Loki is configured to save everything on the local filesystem:

auth_enabled: false
target: "all"

server:
  http_listen_port: ${LOKI_HTTP_PORT}
  grpc_listen_port: ${LOKIGRPCC_PORT}
  http_listen_address: 127.0.0.1
  grpc_listen_address: 127.0.0.1
  http_path_prefix: ${LOKI_PATH}
  log_level: 'debug'

common:
  instance_addr: 127.0.0.1
  path_prefix: /loki
  replication_factor: 1
  ring:
    kvstore:
      store: inmemory
  storage:
    filesystem:
      chunks_directory: /loki/chunks
      rules_directory: /loki/rules

schema_config:
  configs:
    - from: 2023-10-10
      store: tsdb
      object_store: filesystem
      schema: v12
      index:
        prefix: tsdb_index_
        period: "24h"

query_range:
  results_cache:
    cache:
      embedded_cache:
        enabled: true
        max_size_mb: 100

limits_config:
  retention_period: 180d

compactor:
  working_directory: /loki/retention
  compaction_interval: 10m
  retention_enabled: true
  retention_delete_delay: 1h
  retention_delete_worker_count: 15

Extra information: Grafana fails to validate the Loki endpoint, but I can correctly explore the labels from Grafana. Instant queries are working from Grafana for few seconds, around 30 (just like the behavior found with curl).

I’ve tried to follow countless threads or suggestions inside the tracker but with no luck.

Anyone had encountered a similar issue an can give any suggestion on how try to fix it?

Thanks in advance
Giacomo

  1. If you are running in podman (docker) you should avoid binding by 127.0.0.1. I’d first try and get rid of that (just remove all those lines and let Loki figure it out).

  2. Try enabling debug log on querier and see what you can find.

Thanks for the response!

The container are running using host network, so binding 127.0.0.1 it should not be a problem.

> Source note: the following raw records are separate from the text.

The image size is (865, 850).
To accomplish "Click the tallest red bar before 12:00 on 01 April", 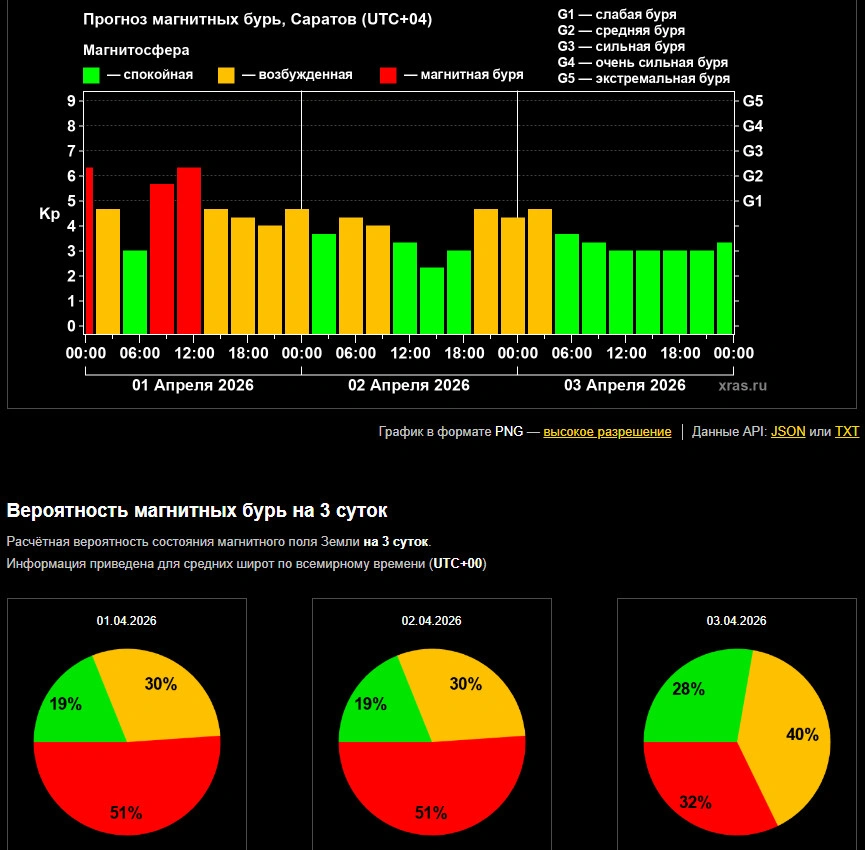I will 189,250.
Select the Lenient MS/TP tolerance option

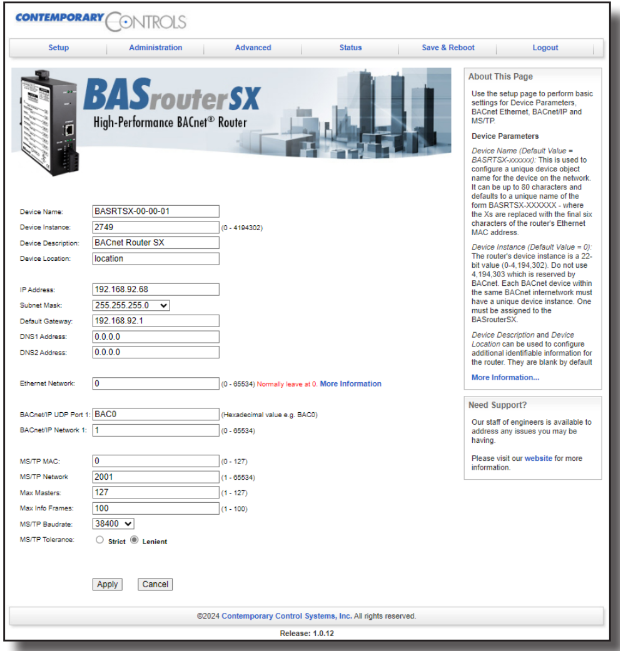[135, 540]
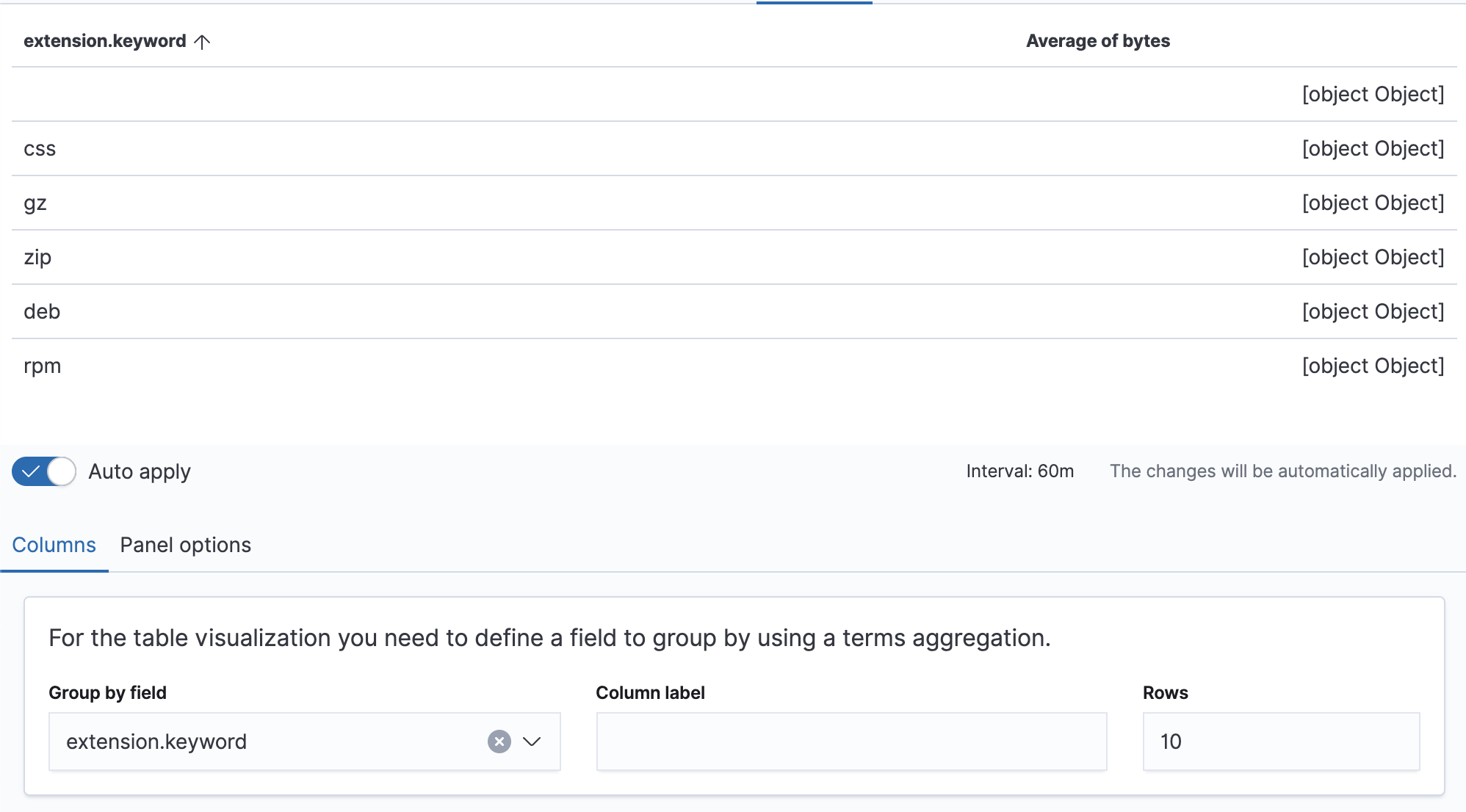This screenshot has width=1466, height=812.
Task: Click the sort ascending arrow on extension.keyword
Action: 202,42
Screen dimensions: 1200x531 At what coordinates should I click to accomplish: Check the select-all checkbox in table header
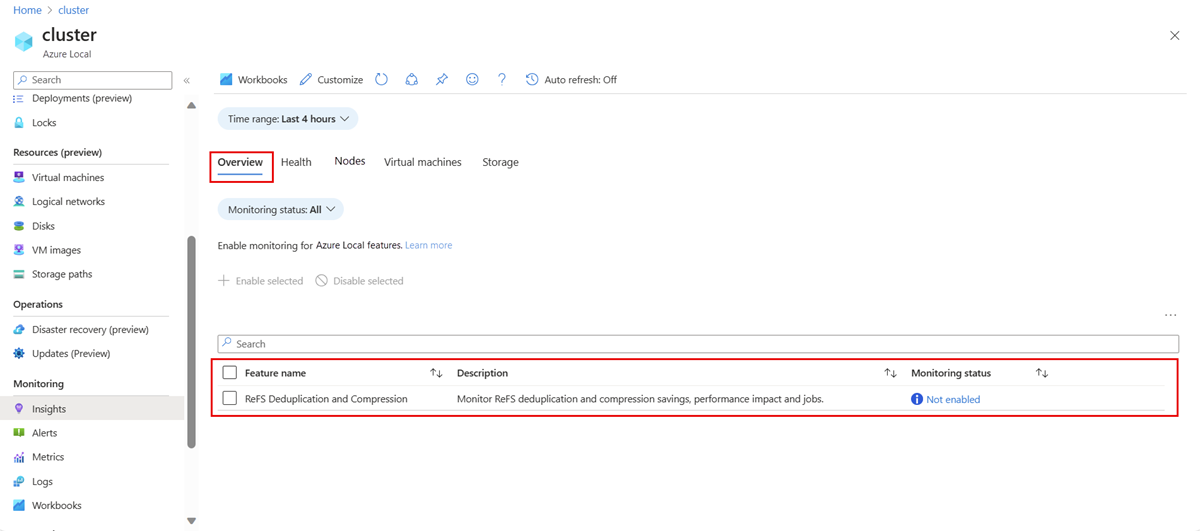[x=230, y=373]
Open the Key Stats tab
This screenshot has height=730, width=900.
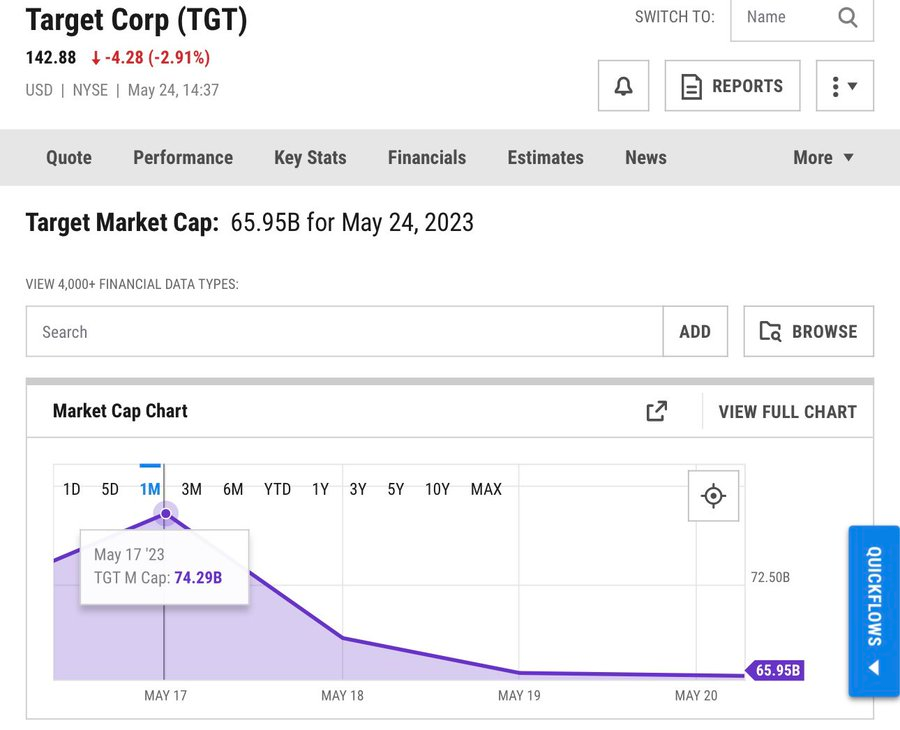(x=310, y=157)
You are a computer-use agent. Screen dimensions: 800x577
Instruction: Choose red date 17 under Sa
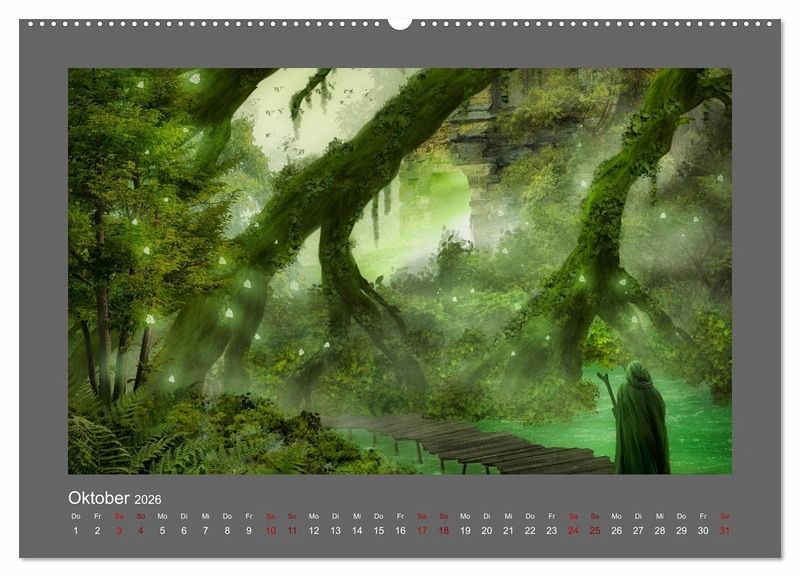(x=422, y=531)
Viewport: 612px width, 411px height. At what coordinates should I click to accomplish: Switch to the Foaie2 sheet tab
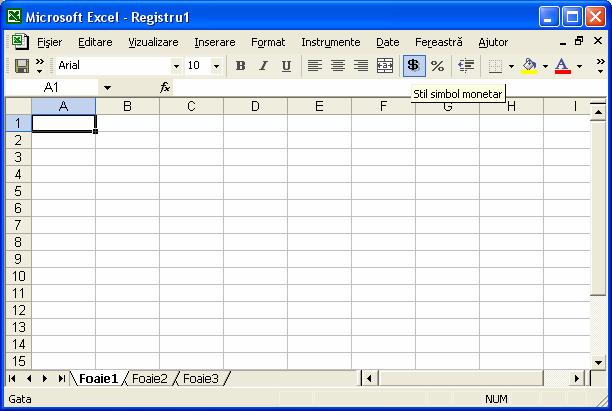click(x=150, y=379)
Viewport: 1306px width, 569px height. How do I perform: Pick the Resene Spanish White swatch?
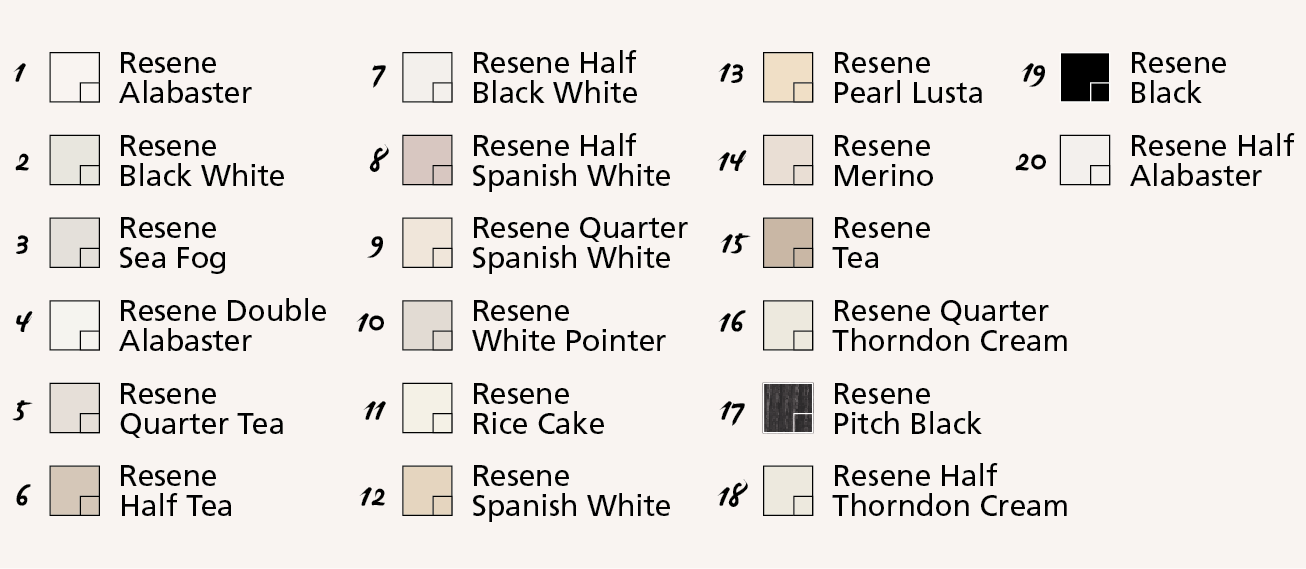tap(427, 491)
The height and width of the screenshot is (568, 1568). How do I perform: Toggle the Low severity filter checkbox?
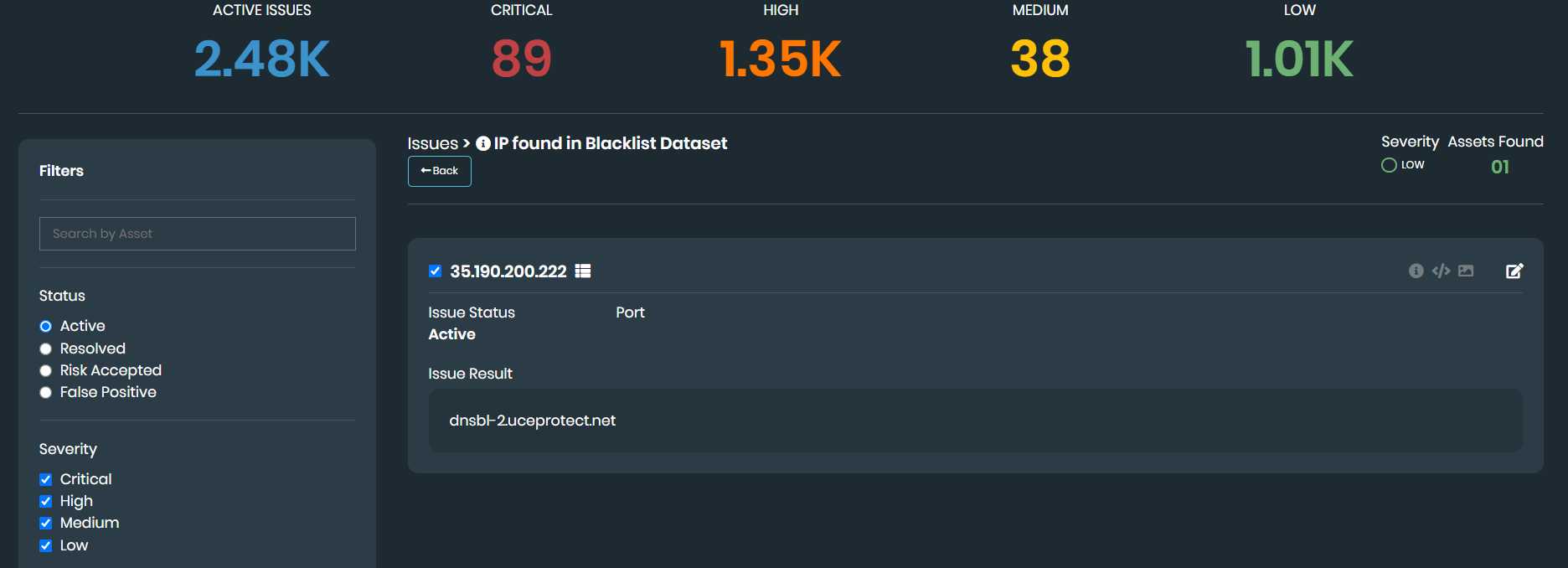click(x=46, y=545)
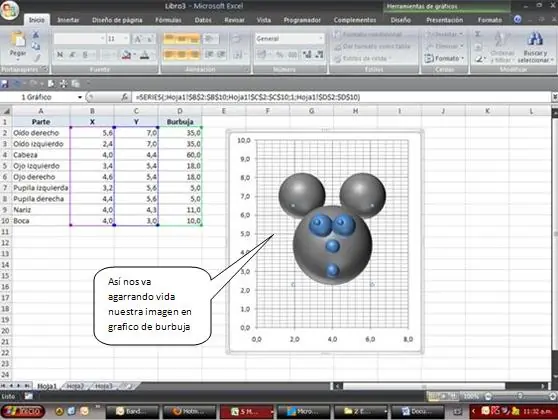Screen dimensions: 558x420
Task: Click the Inicio Start button
Action: 23,411
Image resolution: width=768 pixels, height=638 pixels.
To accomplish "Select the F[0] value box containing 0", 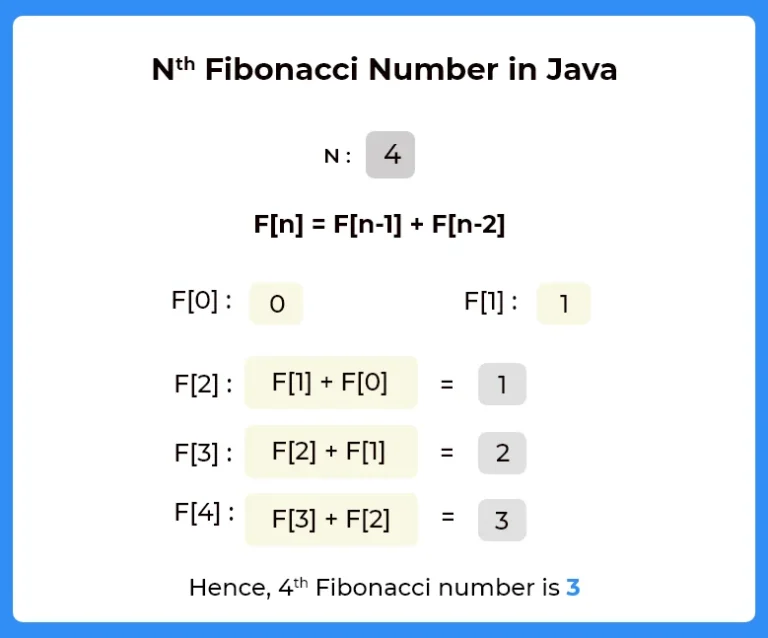I will pyautogui.click(x=276, y=304).
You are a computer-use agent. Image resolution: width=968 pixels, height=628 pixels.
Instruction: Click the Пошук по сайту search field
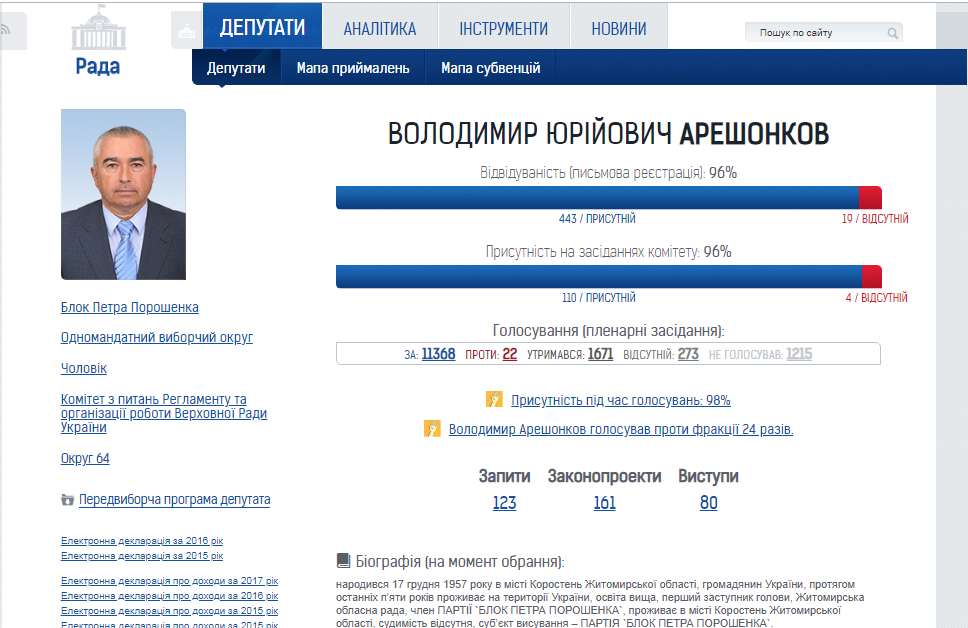click(815, 33)
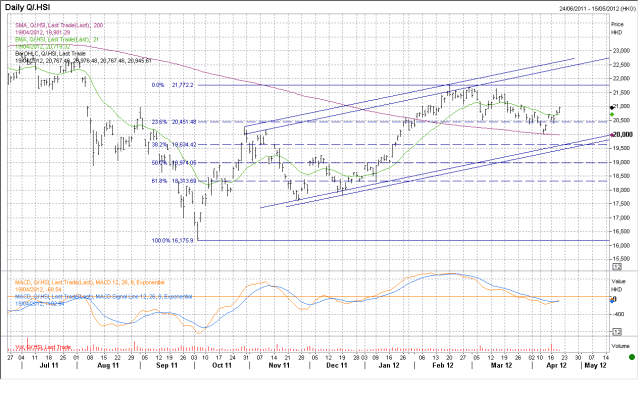
Task: Click the Oct 11 month on time axis
Action: pyautogui.click(x=222, y=366)
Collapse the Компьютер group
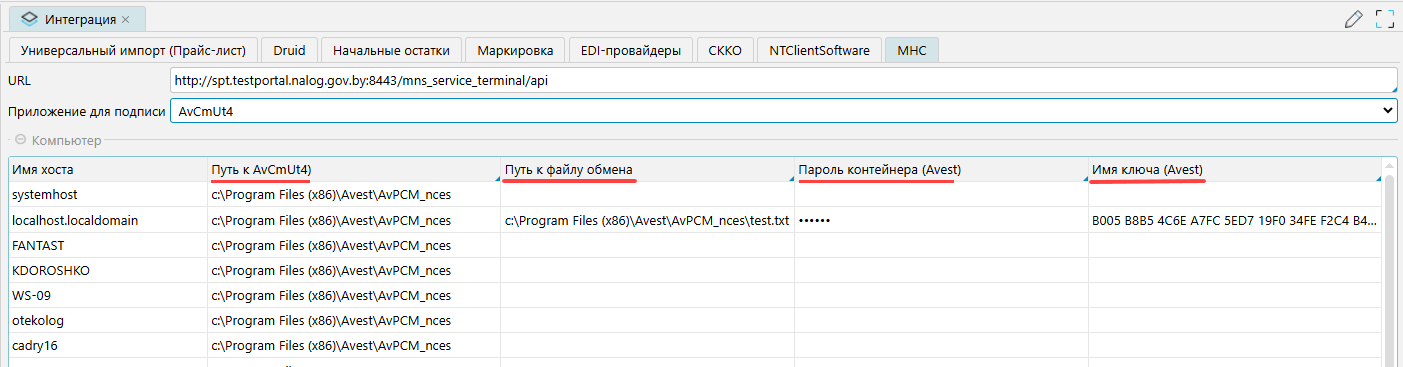The height and width of the screenshot is (367, 1403). tap(20, 141)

But, after 4 days of work I finally managed to make it working: the problem is the http_path_prefix option.
There is a bug about it HTTP path-prefix option results to 404 on 2.4.1 · Issue #4756 · grafana/loki · GitHub
But even if marked as closed, the issue is still present.

The solution is removing the http_path_prefix option. It’s a security issue for me because I was using a random path, but I will try to find a workaround for my own deployment.

In the end, Loki does not lose data but such data where not accessible by the query frontend.

How can I do it? I already enabled the debug on Loki. Is there any other option?
I think it can be helpful in the future.